--- Selected text ---

- - -

Steaming ahead — Britain’s dirty legacy

Revolution not evolution

“I evolve, but I don’t… revolve” — Alan Partridge

The Industrial Revolution marks the start of a golden age of British history. We developed steam power, and from there, the Industrial Revolution began and spread around the world.

We can trace much of Britain’s wealth and power back to the industrial revolution — our economy steamed ahead of others, literally.

We didn’t know then that burning coal was so bad for the environment, so we can’t be blamed for that, but we do know now that our years of carbon dioxide emissions allowed us to industrialize and grow economically, at a cost to the welfare of every living thing on the planet.

As a British citizen then, if fossil fuels need to continue to be burned somewhere for economic reasons, surely it should be the developing nations that should be allowed to do it? After all, we’ve had more than our fair slice of the climate pollution pie over the last two centuries (yum!).

Power to the people, well, to the consumers

There’s another thing Britain exported around the world, and that was the Neo-Liberal economic policies developed under Margaret Thatcher in the United Kingdom, and Ronald Reagan in the USA. Global free market economics, and privatization of energy services have only furthered the damage done to the environment, but the biggest effect of globalization is probably that it has moved the environmental problems that our economy is built on top of ‘out of sight, out of mind’.

Air pollution in Beijing

An 1871 New York Times’ article refers to “London, particularly, where the population are periodically submerged in a fog of the consistency of pea soup…”. The smogs that we breathed ourselves to fuel our consumerism are still created today, they’re just in Beijing, instead.

- - -

--- Records shown ---
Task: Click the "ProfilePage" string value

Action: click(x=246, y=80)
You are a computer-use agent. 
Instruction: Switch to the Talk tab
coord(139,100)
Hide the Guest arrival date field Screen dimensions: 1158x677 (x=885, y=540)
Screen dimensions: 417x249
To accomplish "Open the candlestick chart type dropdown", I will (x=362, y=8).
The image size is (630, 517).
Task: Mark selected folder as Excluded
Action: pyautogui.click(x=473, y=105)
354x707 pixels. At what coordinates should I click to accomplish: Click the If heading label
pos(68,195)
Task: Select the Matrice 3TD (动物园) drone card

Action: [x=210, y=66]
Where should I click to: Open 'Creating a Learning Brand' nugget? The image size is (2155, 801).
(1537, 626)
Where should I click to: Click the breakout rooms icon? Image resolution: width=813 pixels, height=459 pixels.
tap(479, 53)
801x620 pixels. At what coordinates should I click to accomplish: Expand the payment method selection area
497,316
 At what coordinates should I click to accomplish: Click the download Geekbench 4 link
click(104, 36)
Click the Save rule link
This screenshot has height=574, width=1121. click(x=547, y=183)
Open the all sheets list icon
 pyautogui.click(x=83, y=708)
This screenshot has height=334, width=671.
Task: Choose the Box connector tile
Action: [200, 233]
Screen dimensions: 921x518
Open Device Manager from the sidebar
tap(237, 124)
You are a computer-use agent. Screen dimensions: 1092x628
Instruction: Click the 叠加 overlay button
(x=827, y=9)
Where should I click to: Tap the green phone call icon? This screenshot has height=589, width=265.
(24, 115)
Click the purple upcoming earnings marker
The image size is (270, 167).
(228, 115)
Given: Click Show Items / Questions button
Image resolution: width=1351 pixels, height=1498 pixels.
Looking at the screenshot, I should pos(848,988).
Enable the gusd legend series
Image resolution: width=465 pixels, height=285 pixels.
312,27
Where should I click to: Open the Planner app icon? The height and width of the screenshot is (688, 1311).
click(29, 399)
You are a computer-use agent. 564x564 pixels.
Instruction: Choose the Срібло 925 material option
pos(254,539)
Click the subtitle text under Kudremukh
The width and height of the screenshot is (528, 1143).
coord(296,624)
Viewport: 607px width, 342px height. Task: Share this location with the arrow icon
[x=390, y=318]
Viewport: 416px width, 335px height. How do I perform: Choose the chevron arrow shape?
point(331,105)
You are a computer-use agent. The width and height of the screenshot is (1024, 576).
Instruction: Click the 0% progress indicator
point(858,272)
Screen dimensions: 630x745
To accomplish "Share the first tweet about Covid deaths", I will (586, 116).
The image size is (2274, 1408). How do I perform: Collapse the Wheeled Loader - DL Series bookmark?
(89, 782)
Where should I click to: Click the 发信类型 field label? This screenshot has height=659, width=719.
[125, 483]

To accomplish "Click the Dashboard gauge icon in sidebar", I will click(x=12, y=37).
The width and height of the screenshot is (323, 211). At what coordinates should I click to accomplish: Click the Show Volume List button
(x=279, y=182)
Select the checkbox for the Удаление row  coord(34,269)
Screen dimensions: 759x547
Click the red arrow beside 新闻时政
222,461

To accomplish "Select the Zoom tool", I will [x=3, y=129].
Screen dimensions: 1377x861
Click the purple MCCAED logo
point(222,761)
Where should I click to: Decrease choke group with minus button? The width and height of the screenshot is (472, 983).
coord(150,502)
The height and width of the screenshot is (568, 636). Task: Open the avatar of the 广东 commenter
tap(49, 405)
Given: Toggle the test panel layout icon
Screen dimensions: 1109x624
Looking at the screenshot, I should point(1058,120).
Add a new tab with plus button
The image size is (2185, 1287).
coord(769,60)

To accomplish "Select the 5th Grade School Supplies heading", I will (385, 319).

- - -

--- What needs to be done ---
Please translate this sentence from the text on Britain's industrial legacy into Spanish: "The Industrial Revolution marks the start of a golden age of British history."

--- In response ---
La Revolución Industrial marca el inicio de una época dorada de la historia británica.